L’anno prossimo a Ponte Alto

Terza e ultima

Settembre, a Modena, è l’unico mese che valga la pena. Poi ci saranno le nebbie, le piogge, qualche nevicata, e poi improvvisamente il sole, il sudore, i finestrini aperti su polline e micropolveri, le zanzare e l’afa, e tutti al mare. Non ci fosse questo terrazzino sull’autunno, dove vengono le ragazze vestite di bianco per meglio farsi valutare l’abbronzatura, e il lavoro di rassodamento ai fianchi, non ci fosse un po’ di Festival per farsi il riassunto su chi si è diventati, dove si abita, e con chi, e perché, e quanto al mese e per quanti mesi. Non ci fosse tutto questo si potrebbe anche piantar baracca e burattini e andare dovunque, ché la val Padana non sembra esser stata progettata per noi: per le zanzare, forse (o per le nutrie).
Io poi col secolo nuovo avevo un sacco di cose da dire a un sacco di gente: che adesso abitavo in centro a Modena, e lavoravo, lavoravo anche parecchio, con un contratto a tempo indeterminato, ch’è si raro. Così che improvvisamente il volontariato non mi interessava più. Oddio, il mio capo – che aveva uno stand al Festival – ci avrebbe anche tenuto.
“E poi potresti andare a fare qualche serata al Festival, no?”
“Al festival? Fino a mezzanotte?”
“Ma no, alle undici chiudi”.
“Ma poi il giorno dopo vengo a mezzogiorno?”
“Ehm, no, se fai così tu dopo anche tutti gli altri…”
“Ma allora è straordinario, me lo pagate?”
“No, sarebbe volontariato”.
Eeeh?”
“Volontariato!”
“Beh, qualche volta vi verrò a trovare”.

Il lavoro è lavoro e il volontariato non è lavoro, e a chi mi diceva rifacciamo una rivista un gruppo di studio, o semplicemente tiriam mattina con i massimi sistemi e con la birra io rispondevo non ho tempo vado a lavorar. Mi fermai a sentire Luttazzi, risi tutto il tempo e il giorno dopo non mi ricordavo una battuta sola (pare che a molti faccia questo effetto), vidi i Subsonica, gli Almamegretta, la gente che entrava a vedere i Blu Vertigo, con Morgan che tentava lo stage diving e picchiava per terra ingloriosamente (e la Sammi si incazzò col suo ragazzo perché Asia lo aveva inspiegabilmente salutato). Fu un anno di transizione, come tutti. Del resto a esser precisi il secolo iniziava l’anno successivo.

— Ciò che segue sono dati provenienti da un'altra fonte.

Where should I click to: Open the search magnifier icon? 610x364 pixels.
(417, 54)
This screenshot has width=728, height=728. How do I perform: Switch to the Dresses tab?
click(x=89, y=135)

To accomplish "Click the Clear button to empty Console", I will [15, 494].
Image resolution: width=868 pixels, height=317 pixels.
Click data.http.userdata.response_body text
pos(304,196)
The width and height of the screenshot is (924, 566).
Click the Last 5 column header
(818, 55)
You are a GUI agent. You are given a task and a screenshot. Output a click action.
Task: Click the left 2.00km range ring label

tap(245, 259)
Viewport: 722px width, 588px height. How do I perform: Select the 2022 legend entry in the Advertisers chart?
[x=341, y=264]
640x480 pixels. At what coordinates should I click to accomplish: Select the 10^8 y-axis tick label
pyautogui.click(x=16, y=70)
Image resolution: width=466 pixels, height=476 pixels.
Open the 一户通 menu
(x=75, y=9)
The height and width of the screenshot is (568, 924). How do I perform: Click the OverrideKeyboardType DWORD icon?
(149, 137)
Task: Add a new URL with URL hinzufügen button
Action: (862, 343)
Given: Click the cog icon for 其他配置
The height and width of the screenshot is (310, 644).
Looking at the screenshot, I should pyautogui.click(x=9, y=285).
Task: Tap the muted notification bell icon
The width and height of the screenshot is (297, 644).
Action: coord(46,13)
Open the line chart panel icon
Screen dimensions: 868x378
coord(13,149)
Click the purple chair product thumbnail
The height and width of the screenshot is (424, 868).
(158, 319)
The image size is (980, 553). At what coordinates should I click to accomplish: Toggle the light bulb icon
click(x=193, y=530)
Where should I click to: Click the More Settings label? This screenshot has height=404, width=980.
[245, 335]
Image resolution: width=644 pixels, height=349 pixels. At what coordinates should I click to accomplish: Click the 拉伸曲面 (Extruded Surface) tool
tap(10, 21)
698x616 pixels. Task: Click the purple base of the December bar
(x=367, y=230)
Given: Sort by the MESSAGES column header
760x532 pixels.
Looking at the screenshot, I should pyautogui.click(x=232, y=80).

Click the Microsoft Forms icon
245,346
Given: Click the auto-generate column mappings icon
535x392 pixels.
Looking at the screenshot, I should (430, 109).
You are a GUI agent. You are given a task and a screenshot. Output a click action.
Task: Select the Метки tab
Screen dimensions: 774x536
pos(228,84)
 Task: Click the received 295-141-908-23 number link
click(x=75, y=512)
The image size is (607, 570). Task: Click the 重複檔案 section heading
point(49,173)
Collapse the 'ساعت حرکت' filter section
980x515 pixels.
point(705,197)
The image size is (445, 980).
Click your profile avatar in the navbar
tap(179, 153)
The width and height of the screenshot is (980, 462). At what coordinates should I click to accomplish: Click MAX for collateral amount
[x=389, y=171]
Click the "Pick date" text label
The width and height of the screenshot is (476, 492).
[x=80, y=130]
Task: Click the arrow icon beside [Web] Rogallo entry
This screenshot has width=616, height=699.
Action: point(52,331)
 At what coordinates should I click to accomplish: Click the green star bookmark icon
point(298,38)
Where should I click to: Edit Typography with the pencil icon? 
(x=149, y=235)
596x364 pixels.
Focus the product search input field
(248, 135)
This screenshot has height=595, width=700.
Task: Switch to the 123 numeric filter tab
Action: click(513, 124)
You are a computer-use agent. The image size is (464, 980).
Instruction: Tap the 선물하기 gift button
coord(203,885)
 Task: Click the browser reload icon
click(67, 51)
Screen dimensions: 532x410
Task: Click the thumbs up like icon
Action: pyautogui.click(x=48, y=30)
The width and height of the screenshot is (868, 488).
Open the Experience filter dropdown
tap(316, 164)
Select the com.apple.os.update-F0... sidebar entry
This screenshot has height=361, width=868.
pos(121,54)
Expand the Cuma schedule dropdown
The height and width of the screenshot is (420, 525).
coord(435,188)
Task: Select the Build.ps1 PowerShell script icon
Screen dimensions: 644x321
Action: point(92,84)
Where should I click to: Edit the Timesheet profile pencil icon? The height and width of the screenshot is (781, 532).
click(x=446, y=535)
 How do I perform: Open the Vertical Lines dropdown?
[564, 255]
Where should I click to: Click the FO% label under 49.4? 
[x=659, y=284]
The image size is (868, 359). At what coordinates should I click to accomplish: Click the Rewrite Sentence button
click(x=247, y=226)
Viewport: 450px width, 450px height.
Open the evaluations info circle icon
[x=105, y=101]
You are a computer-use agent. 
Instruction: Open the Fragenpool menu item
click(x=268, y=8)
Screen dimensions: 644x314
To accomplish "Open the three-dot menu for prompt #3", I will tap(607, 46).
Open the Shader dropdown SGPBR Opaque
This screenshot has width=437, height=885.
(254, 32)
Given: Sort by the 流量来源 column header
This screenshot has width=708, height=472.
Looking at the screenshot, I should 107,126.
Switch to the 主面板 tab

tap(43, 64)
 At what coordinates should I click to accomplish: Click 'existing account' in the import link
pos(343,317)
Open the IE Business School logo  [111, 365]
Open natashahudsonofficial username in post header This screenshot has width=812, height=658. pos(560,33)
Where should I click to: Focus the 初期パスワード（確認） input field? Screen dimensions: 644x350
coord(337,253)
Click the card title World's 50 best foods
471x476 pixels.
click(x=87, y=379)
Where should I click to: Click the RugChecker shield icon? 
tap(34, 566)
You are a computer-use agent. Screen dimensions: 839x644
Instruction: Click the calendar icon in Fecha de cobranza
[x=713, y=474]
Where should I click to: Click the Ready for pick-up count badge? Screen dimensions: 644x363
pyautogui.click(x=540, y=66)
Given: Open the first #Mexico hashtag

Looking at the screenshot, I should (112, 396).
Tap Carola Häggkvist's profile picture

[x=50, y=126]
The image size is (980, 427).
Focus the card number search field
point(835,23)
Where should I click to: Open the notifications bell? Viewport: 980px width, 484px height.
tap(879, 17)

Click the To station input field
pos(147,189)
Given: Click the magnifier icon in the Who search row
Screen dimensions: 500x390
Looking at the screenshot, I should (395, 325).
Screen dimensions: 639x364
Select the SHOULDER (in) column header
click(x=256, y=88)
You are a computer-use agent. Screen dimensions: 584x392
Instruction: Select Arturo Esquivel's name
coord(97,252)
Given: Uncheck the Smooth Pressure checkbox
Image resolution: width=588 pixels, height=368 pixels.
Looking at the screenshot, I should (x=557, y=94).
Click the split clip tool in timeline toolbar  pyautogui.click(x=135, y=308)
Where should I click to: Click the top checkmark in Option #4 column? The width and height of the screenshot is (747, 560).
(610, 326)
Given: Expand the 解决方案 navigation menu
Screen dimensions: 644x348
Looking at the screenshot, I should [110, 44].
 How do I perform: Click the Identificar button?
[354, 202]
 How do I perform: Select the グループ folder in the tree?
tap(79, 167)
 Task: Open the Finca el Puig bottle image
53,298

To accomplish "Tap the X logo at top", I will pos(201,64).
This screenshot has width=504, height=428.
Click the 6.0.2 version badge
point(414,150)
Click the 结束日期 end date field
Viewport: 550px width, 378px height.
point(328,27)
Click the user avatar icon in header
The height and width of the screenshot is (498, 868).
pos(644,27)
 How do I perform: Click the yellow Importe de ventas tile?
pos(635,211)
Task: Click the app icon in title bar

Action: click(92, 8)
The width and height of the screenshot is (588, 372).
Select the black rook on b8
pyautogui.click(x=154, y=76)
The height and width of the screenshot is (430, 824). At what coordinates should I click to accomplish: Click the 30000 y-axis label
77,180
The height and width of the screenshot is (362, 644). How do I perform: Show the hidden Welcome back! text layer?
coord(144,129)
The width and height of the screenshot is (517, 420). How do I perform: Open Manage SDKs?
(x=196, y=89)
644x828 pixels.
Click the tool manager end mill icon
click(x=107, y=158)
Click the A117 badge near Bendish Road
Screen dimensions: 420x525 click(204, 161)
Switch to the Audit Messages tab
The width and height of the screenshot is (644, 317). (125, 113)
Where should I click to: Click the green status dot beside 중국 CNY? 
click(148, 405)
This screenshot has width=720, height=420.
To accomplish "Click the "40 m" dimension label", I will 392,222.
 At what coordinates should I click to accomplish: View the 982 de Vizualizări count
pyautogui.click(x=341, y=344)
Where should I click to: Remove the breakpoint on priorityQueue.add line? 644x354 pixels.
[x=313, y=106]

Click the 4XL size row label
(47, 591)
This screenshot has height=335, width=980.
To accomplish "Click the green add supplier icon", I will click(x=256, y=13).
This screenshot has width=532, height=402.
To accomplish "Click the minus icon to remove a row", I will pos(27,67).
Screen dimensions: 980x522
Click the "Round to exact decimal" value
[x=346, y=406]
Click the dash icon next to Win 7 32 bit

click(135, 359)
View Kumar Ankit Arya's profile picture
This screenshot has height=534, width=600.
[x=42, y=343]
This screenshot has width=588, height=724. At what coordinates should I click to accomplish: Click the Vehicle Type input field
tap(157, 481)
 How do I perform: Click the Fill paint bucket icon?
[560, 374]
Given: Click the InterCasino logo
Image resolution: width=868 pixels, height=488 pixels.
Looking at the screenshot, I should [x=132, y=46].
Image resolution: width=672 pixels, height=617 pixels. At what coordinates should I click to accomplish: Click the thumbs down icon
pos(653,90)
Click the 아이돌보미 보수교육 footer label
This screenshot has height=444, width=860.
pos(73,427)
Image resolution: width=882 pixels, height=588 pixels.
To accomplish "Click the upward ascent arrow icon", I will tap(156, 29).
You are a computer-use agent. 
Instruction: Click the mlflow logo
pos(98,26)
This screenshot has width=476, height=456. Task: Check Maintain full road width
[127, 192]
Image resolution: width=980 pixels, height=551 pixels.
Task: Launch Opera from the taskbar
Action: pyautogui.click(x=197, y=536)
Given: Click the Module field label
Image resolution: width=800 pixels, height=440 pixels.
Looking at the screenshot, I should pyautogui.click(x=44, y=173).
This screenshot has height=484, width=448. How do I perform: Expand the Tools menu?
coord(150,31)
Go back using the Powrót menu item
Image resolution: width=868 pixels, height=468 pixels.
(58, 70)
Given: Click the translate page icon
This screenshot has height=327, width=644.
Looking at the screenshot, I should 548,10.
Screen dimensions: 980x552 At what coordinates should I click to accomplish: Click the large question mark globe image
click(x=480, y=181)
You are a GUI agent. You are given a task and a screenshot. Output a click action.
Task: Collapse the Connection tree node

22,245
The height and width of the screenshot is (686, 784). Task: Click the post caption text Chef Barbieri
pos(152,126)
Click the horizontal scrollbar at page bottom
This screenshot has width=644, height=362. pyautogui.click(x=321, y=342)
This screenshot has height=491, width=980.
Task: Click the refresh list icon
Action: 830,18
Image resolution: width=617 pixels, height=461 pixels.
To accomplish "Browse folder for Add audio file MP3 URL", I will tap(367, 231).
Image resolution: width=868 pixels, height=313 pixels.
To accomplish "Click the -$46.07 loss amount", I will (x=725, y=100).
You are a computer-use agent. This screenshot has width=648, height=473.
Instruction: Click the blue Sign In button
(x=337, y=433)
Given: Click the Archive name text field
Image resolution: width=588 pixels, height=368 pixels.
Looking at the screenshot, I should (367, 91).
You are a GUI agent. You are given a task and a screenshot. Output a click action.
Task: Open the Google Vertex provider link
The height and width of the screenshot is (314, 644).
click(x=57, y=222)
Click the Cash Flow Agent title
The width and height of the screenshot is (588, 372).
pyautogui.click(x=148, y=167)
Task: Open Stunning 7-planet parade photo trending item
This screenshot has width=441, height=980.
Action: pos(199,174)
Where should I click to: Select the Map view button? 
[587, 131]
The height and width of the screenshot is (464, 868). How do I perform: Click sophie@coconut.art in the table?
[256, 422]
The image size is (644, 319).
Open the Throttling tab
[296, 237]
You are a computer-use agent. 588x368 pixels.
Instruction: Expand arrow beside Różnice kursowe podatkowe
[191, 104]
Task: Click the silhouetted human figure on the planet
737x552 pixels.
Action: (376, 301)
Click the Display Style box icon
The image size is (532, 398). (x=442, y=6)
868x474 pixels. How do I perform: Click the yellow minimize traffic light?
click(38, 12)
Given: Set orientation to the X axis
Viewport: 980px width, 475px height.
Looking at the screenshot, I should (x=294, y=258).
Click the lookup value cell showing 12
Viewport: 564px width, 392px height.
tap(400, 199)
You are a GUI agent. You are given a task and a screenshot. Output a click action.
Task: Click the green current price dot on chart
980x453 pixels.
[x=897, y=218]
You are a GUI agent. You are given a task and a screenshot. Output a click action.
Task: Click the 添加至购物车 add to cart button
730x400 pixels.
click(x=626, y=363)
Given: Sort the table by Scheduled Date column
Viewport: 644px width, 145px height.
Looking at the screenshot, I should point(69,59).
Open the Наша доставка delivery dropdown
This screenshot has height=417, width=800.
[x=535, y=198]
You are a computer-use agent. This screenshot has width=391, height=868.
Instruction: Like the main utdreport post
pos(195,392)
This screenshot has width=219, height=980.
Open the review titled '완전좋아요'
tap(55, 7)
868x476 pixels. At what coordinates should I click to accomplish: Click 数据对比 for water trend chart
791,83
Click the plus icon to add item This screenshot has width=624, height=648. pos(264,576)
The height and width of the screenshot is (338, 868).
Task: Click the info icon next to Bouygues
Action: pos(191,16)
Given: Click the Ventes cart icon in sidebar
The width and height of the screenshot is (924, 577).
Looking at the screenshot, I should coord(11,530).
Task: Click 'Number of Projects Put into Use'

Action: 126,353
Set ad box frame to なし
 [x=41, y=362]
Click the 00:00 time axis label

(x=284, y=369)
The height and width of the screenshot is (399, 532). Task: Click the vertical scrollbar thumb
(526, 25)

L’anno successivo, appunto.

L’anno successivo mi ritrovavo a sinistra del Partito, parecchio a sinistra del Partito, per uno che era partito da una parrocchia e non gli sembrava di essersi mosso granché. Allora forse si era spostato il Partito, no?
Tornare da Genova, con le sirene nei timpani, e trovare tra un paio di Megan Gale quel cartello pubblicitario fu come il colpo di grazia. Noi ci si faceva massacrare per strada e il partito restava in casa a fare marketing. Ero molto incazzato, e quando sono incazzato scrivo (riuscite a immaginarvi quanto io sia incazzato?)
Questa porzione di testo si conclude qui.